**Task description:** Would you return exactly the lines below from the line with "Screen dimensions: 520x539" through the line with "This screenshot has width=900, height=418.", both included, and nothing else, leaving out the pictures?

**Source material:**
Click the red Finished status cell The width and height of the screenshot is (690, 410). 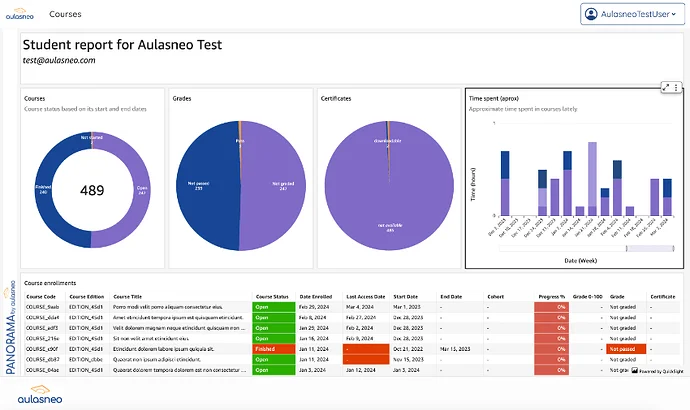[274, 348]
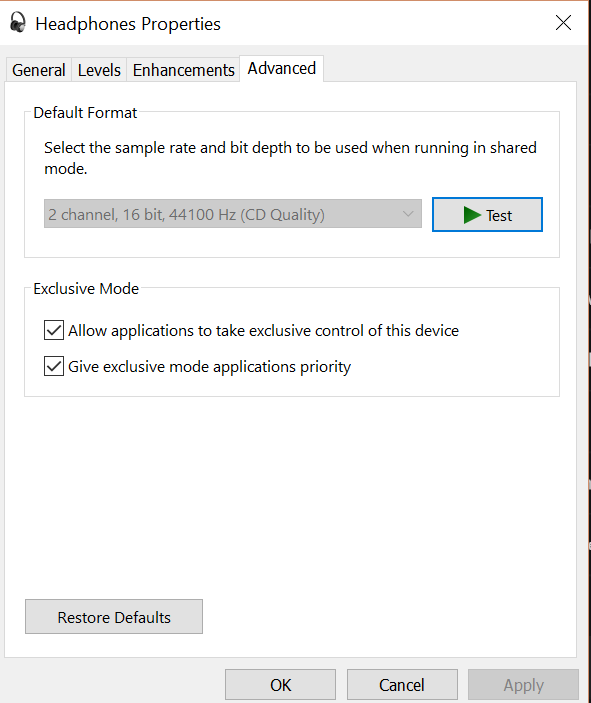591x703 pixels.
Task: Toggle Give exclusive mode applications priority checkbox
Action: coord(54,366)
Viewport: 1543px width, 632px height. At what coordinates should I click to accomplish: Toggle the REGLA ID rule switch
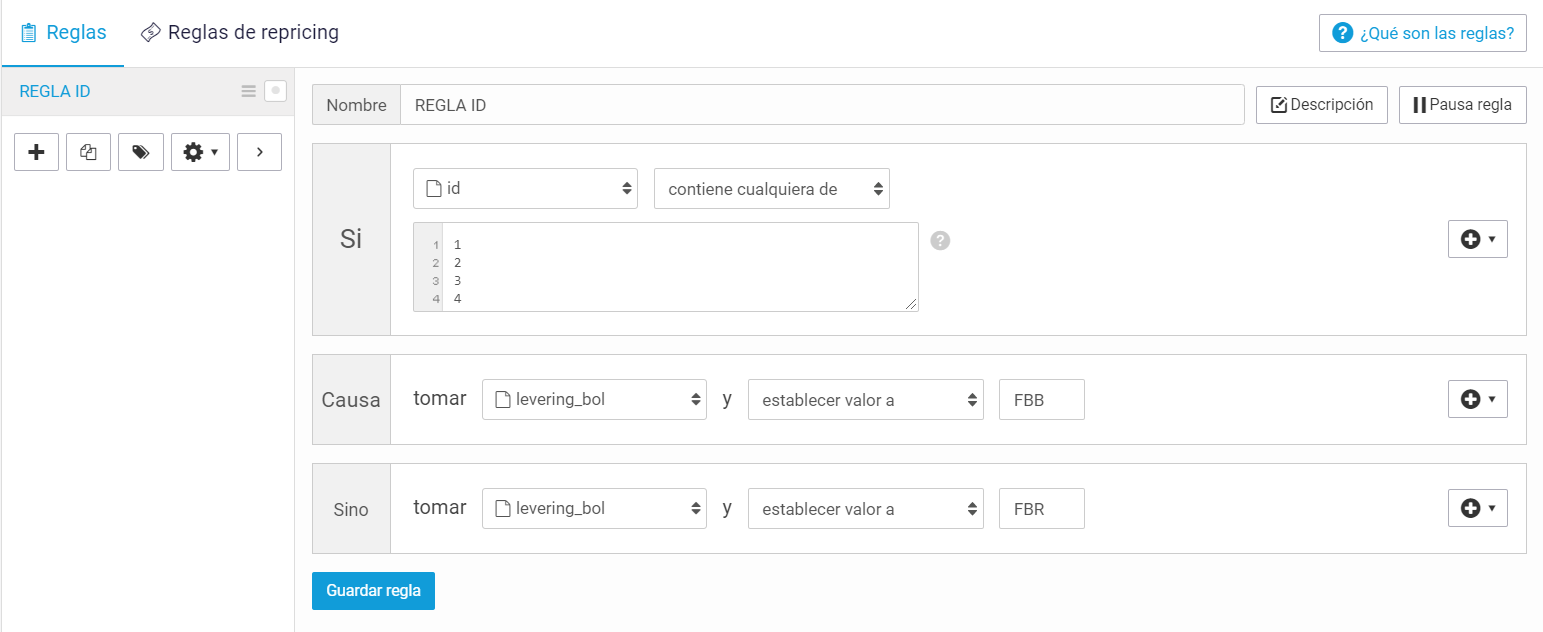(x=275, y=91)
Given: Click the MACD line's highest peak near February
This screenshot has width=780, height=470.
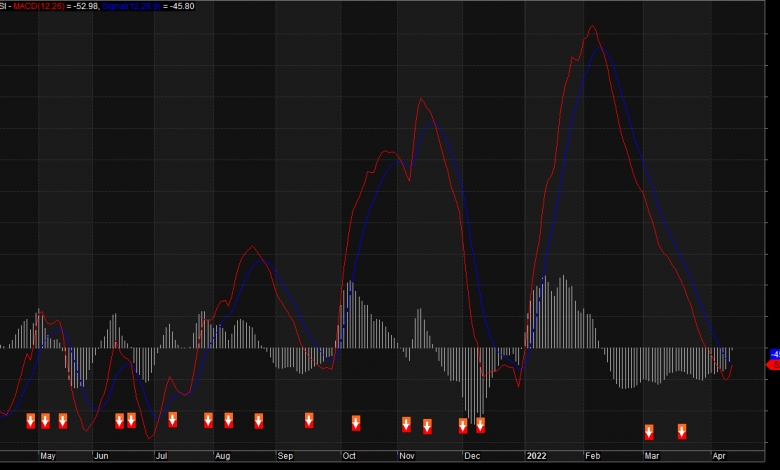Looking at the screenshot, I should [592, 27].
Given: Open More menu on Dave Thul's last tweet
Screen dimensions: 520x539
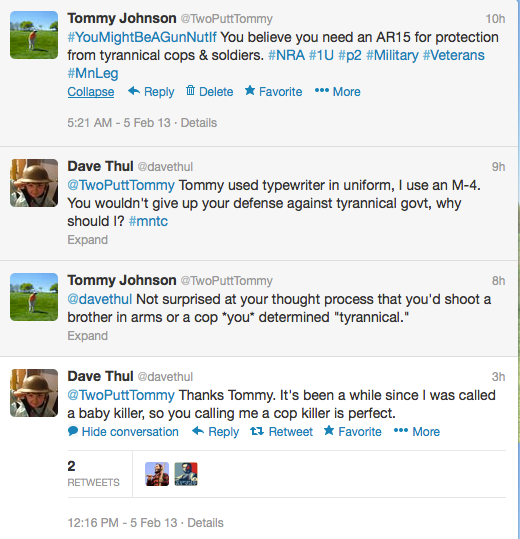Looking at the screenshot, I should [x=417, y=432].
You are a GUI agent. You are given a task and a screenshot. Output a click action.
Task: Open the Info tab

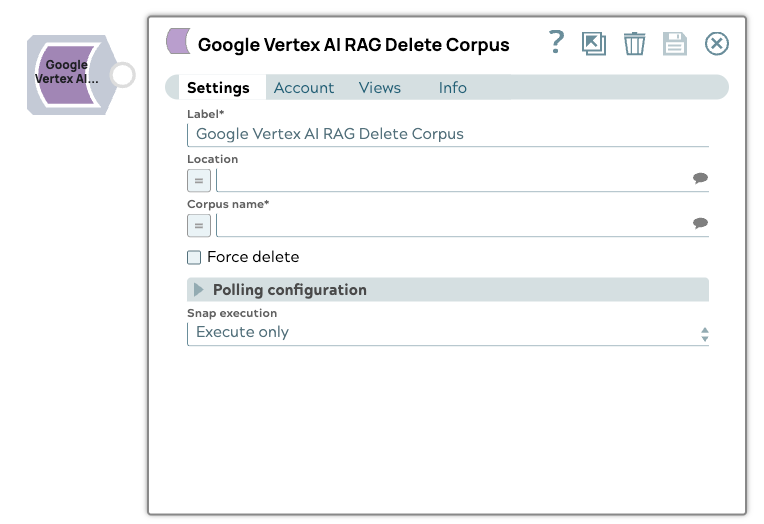click(x=452, y=88)
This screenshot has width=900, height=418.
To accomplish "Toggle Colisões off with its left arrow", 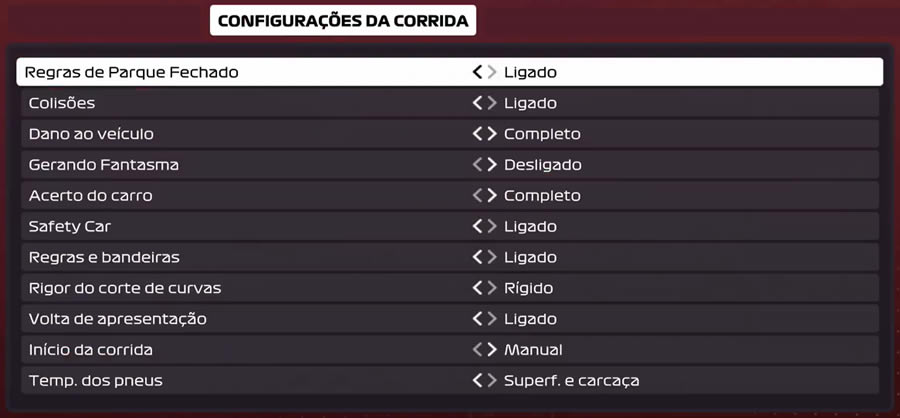I will pyautogui.click(x=478, y=103).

**Written reply:**
Screen dimensions: 520x539
Looking at the screenshot, I should [x=417, y=432].
You are a GUI agent. You are given a task and a screenshot. Output a click action.
Task: Open the Info tab

click(x=452, y=88)
This screenshot has width=900, height=418.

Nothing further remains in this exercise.